Source passage:
Elliptical-blade NACA airfoil propeller


You don't see aircraft with elliptical wings anymore. The most famous aircfaft with such wings is probably the Supermarine Spitfire fighter aircraft from World War II. Elliptical wings have the most uniform theoretical distribution of lift and therefore the least induced drag. In the case of the Spitfire, the gentle taper of the ellipse near the wing root also provided more room to mount weapons internally than a straight-taper wing, while providing an overall thinner, low-drag cross-section. However, with all curved edges, elliptical wings are expensive to construct.

Of all the kinds of drag that a wing or propeller blade experiences, induced drag is an unavoidable price for lift. Induced drag has nothing to do with the drag created by surface area, surface roughness, or thickness of the airfoil. Induced drag depends on the planform shape of the wing. It is also inversely proportional to aspect ratio (the ratio of wing length to airfoil average chord length). The optimal and most efficient wing planform shape to distribute lift and minimize induced drag, theoretically, is an ellipse. Another advantage to an ellipse is that the wing tip is quite small, which reduces drag from induced wingtip vortices.

Source data:
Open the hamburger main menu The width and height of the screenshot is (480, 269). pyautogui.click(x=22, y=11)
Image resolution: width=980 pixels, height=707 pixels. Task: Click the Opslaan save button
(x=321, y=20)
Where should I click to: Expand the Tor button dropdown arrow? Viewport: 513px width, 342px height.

Challenges:
• A. Answer these questions using the article on elliptical-blade propellers:
(i) Which aircraft does the article call probably the most famous one with elliptical wings?
(ii) According to the article, what makes elliptical wings expensive to build?
(iii) What is induced drag inversely proportional to?
• B. Write the next part of the article on elliptical-blade propellers, starting after its last sentence.

Task-by-task answers:
• A.
(i) The Supermarine Spitfire fighter aircraft from World War II.
(ii) They have all curved edges.
(iii) Aspect ratio, the ratio of wing length to airfoil average chord length.

• B.
It is possible to create an elliptical lift distribution over the length of a wing without actually having an elliptical planform, by adjusting the airfoil shape and angle of attack. Because the advantages to elliptical wings are often negated by other design considerations (such as wingtip washout to improve stall characteristics), it is more economical to fabricate tapered wings with straight edges, so this is how wings are designed nowadays. (In the case of the Spitfire, the decision to give it an elliptical wing had less to do with induced drag and more to do with being roomier near the wing root than a straight tapered wing, allowing the aircraft guns to be completely internal.)

While elliptical-wing aircraft are a thing of the past, modern propeller blades are still made with elliptical planforms, or approximately elliptical planforms, and sometimes the rounded end of the ellipse is truncated. For example:

[Elliptical blade propeller] [Propeller with truncated ellipse blades]

Elliptical planform blades (left) and truncated elliptical blades (right). Sources: PickPik and Wikimedia Commons

I want to make a pull-copter

As I wrote in my article about ergonomic handle design, my objective is to 3-D print an over-engineered pull-copter, a toy that drives a propeller when you pull a cord through a handle, to make the propeller fly into the air. I already over-engineered the handle to be an ergonomic design, and I over-engineered the pull cord gear teeth as well. For the propeller, instead of making a crude simple flat blades like other designs I have seen, I decided to go all-out and engineer a propeller that uses real-world propeller design features, such as an elliptical blade planform and using multiple NACA airfoil profile transitions along the length of the blades.

So let's start with the planform.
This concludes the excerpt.